I had met Andrew for the first time two months ago over dinner in a Santa Monica steakhouse. I had come at the invitation of a conservative friend who wanted me to see that Breitbart was not the demon that I had depicted him as, during the Shirley Sherrod fiasco. When I left the restaurant after a large meal and multiple bottles of red wine I had a couple of impressions that stayed with me. First was that Andrew was a somewhat charming provocateur, much in the spirit of Abby Hoffman. Like Hoffman, I was never sure Breitbart really believed half the shit that came out of his mouth, but his main purpose seemed to be a social irritant.
The second impression from the dinner was that Andrew was sick at heart about the prospects of beating Obama in 2012. He called the current Republican field “pygmies” and I actually believe he felt that Sarah Palin would have been a far better candidate. I laughed at that. He truly despised Obama, and in some weird way I think he felt that the election of 2008 had been the culmination of an era of political correctness, which he considered to be the main source of evil in the modern world. Just why Barack became the focus of his anger, I couldn’t fathom, but I came to see this loathing as something that was not connected to a rational process, but rather something more from his “reptilian brain”. This kind of anger is not kind to your heart.

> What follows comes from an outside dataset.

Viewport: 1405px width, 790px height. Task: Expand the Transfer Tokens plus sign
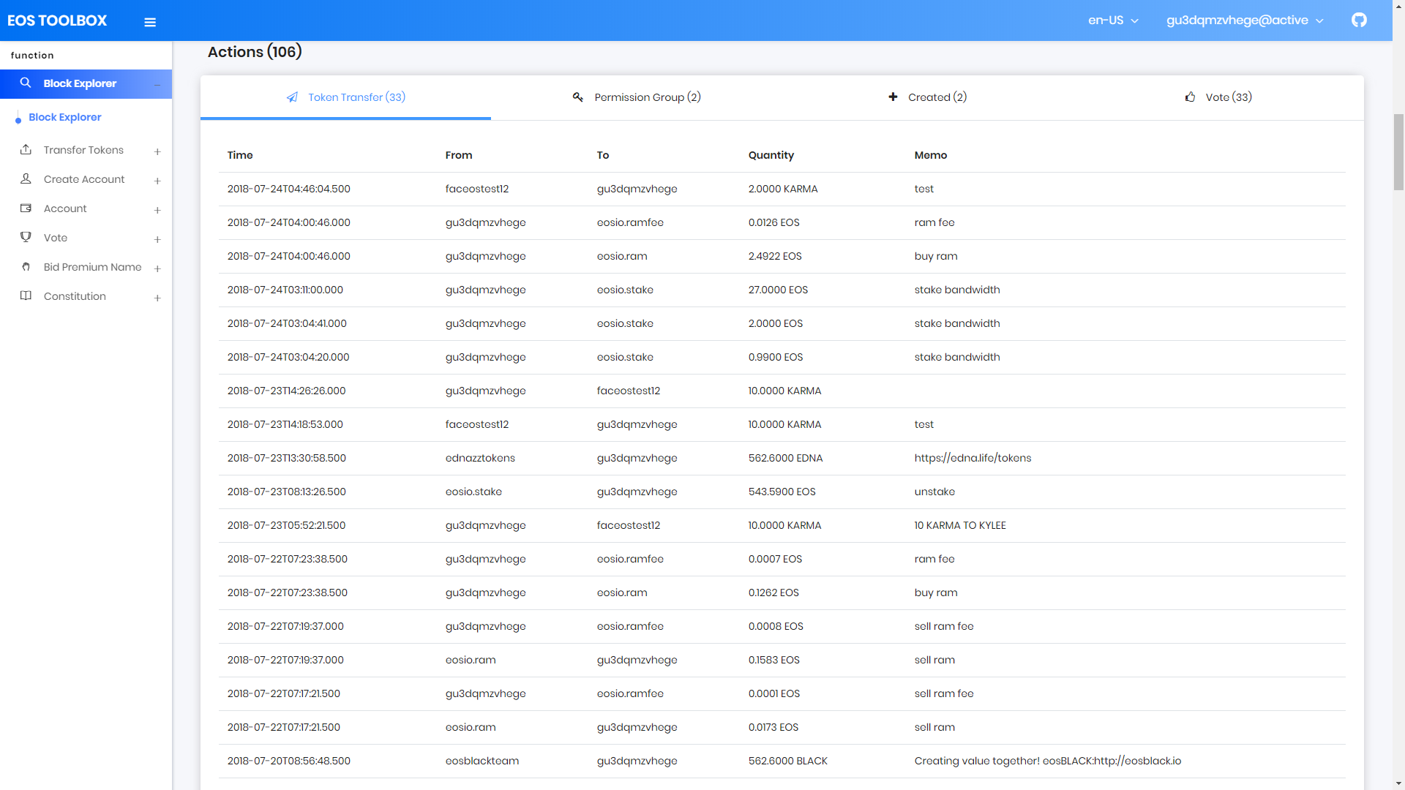[x=157, y=151]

So how ironic that the day of Andrew’s passing that Rush Limbaugh, a far less charming angry man of the right, chose once again to dive into the deep pool of misogyny that has defined his career since he first used the term “Feminazi”. Limbaugh’s assertion about Susan Fluke being a “prostitute and a slut” are so unhinged that one can only believe he is back on the “hillbilly heroin” (OxyContin) again. So Limbaugh may be just a drug-addled “entertainer”, but what is Rick Santorum and Newt Gingrich’s excuse for that same attitude— believing we have been on the road to damnation as a country since the pill was introduced and Rock and Roll eclipsed Frank Sinatra? In my book, Outlaw Blues, I quote Sinatra in 1956 saying that Rock was filled with “sly, lewd and dirty lyrics”, performed by “cretinous goons”. Of course Frank was pissed off at Elvis, but why is Rick Santorum still angry about the sexual revolution fifty years later?
In some weird way I hope that Rick Santorum does become the standard bearer for the Republican Party. I have said from the beginning of this campaign that I would really like a showdown between President Obama and a Tea Party Conservative. If Romney wins the nomination, he will weasel back to the center so fast it will make your head spin. The fact that Romney is unwilling to denounce Limbaugh proves what a spineless toad he is.

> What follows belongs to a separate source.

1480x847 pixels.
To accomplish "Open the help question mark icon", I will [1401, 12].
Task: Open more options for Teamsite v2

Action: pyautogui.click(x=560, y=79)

But not Rick. With him as the candidate it will be “a choice not an echo” and in my view will be a total repeat of Goldwater’s 1964 drubbing. The country will come to the realization that we are not a hard right society and that the Tea Party is a minority cult. And then maybe, with some real breathing room after an epic victory, the Democrats might reexamine some of the ideas of subsidiarity and decentralization that might realign some of the anti-war libertarians and the true liberals in a new progressivism.

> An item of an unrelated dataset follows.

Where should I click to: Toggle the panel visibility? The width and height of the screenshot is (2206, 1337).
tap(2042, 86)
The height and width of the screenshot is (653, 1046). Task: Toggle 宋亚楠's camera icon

Which brings me back to Breitbart. He wanted a choice election too, but not the choice of “pygmies” like Romney, Santorum or Gingrich. Although he liked Limbaugh, he despised Glenn Beck. Over the course of the dinner I kept saying that I was a classic Liberal. I believed in liberty and equality of opportunity. And he kept saying that he believed in those things too, but that “liberalism” had been demeaned by the Left. If we had had time, we might have come to some meeting ground. But it was not to be.